> [SHORT TASK 1] In the listing below, copy out the lines running from the line with "You are a computer-use agent. The" up to and including the line with "Looking at the", with nothing omitted and no pictures.

> [PAGE]
* * * * * * * * *
Although the lists are generally well received among anyone not naturally inclined to hate Barack Obama for unrelated political reasons, not everyone believes the authenticity of his recommendations. “I do not think the list is entirely real, in that he actually sits down and reads all these books and then chooses his favorites,” said Grace Astrove, bookstagrammer and director of development at Magazzino Italian Art. “I think he does read, of course, but with his schedule and responsibilities, there’s just no way. It seems more likely that the highly curated list is put together from his team’s suggestions, and then they all work to choose the best ones that correspond with his important agenda or other trends happening in the world.”

For skeptics like Astrove, there’s the looming question of whose influence impacts Obama’s selections. Sources I spoke to in the publishing industry were quick to distance themselves from the insinuation that they play any role in it. When asked whether they pitch books to the former president’s team for consideration, Carisa Hays, vice president, director of publicity at Random House Publishing Group (and Obama’s in-house publicist for his own books), responded, “The books that he chooses for his annual reading list are all his personal choices, and as a publisher we don’t influence his choices. His choices are his own.”

Random House, as well as the other publishers I reached out to, declined to comment on whether or not they’ve ever pitched a book to Obama for consideration. Still, it’s hard to imagine that any publicist with the opportunity to get their book into the hands of the former president doesn’t try. Given the lucrative boost in sales and publicity that an Obama pick would no doubt confer, why wouldn't they?

Eric Shultz, who was a senior advisor and deputy press secretary to President Obama, says that emails from book publicists have “no bearing on what he chooses to read and release as part of his reading list.” Rather, Obama’s taste “is a reflection of the inputs he has.” When pressed, Schultz was adamant that those who suspect the former president of outsourcing his recommendations are misguided. While Shultz freely admits that staff members contribute to planning the announcements and creating promotional elements like social-media graphics, he said, “these lists come from him. This is not a staff-led exercise, and I think if it was, it wouldn’t pass the smell test. These lists wouldn’t be as salient or get as much traction if it wasn’t coming from him directly.”
* * * * * * * * *
> [RECORD EXTRACTS]
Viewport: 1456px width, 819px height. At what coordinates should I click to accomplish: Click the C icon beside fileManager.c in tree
* * * * * * * * *
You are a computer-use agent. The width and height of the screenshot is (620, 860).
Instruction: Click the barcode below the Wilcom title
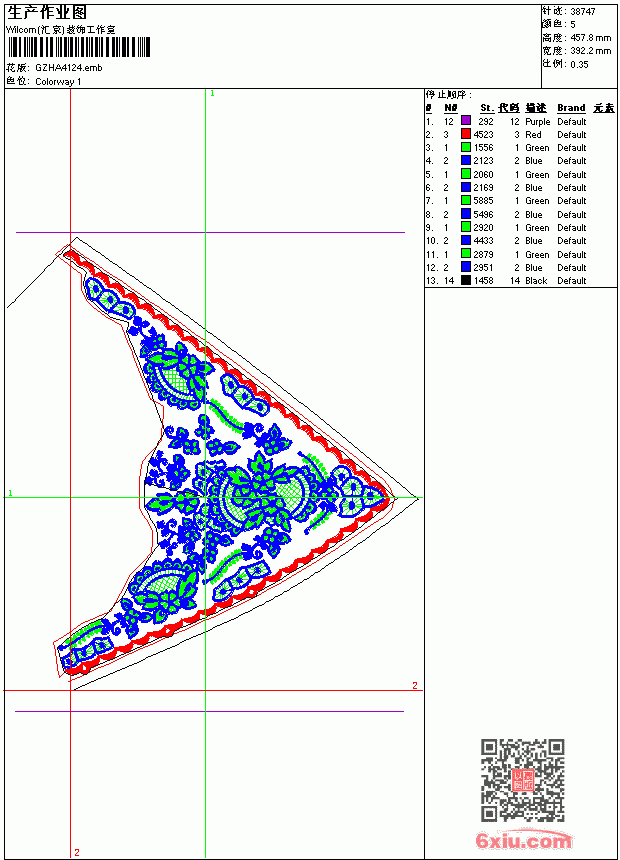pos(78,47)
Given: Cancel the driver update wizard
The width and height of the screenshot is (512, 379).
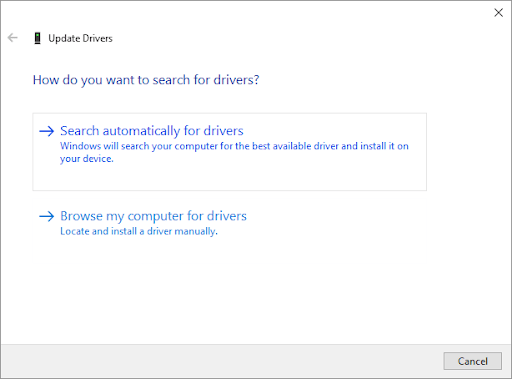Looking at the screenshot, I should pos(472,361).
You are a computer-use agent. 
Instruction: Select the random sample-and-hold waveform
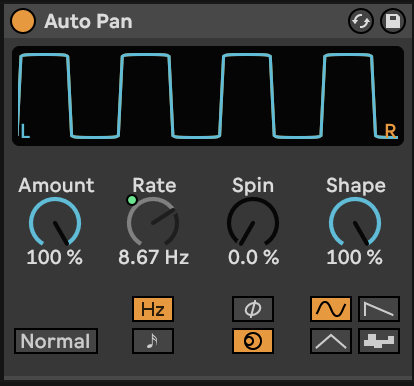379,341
* * * * * * * * *
> [SHORT TASK 2] Carry on the article about Barack Obama's reading lists, beginning after its final sentence.

> [WRITTEN ANSWER 1]
You are a computer-use agent. The width and height of the screenshot is (620, 860).
Instruction: Click the barcode below the Wilcom title
pos(78,47)
Given: Cancel the driver update wizard
The width and height of the screenshot is (512, 379).
Looking at the screenshot, I should pos(472,361).

> [WRITTEN ANSWER 2]
According to Schultz, the richness of Obama’s reading recommendations are a reflection of the man himself and his community. You don’t need The New York Times Book Review or Susie from book club to get recommendations when you’re constantly surrounded by some of the most interesting people in the world. As Schultz pointed out, “Being a former president, one of the perks is access to people and communities and stories from every corner of the planet, in every industry, in every sector, in every vector… Whether it’s people in business or sports or his daughter or other friends, these are all people that he hears about books from.”

The titles that Obama selects are incredibly diverse both in subjects and in authors, varying widely from the boring political tomes written by old white men that you might imagine dwelling on the nightstands of former presidents. Of the 13 titles included in Obama’s Favorite Books of 2022, there are nine works of fiction and four works of nonfiction, including books by eight women and eight BIPOC authors. There’s a novel about a dystopian school for mothers; a graphic novel about labor and survival in Canada; a journey through the history, rituals, and landscapes of the American South; and a beautifully crafted short-story collection. As someone who spent the better part of a decade working in Big Five book publishing (the five largest publishing houses: Penguin Random House, HarperCollins, Simon & Schuster, Macmillan, and Hachette), I can tell you that the former president has impeccable taste.

It’s easy to imagine certain celebrity-book-club teams setting representation quotas to avoid potential Internet backlash, but according to Schultz, Obama “releases lists that are not monolithic because his actual reading diet isn’t, either. It’s simply a reflection of what he is reading and not necessarily a check-the-box exercise or anything like that.”

No one I reached out to for this story had any information that would contradict Schultz’s assertions.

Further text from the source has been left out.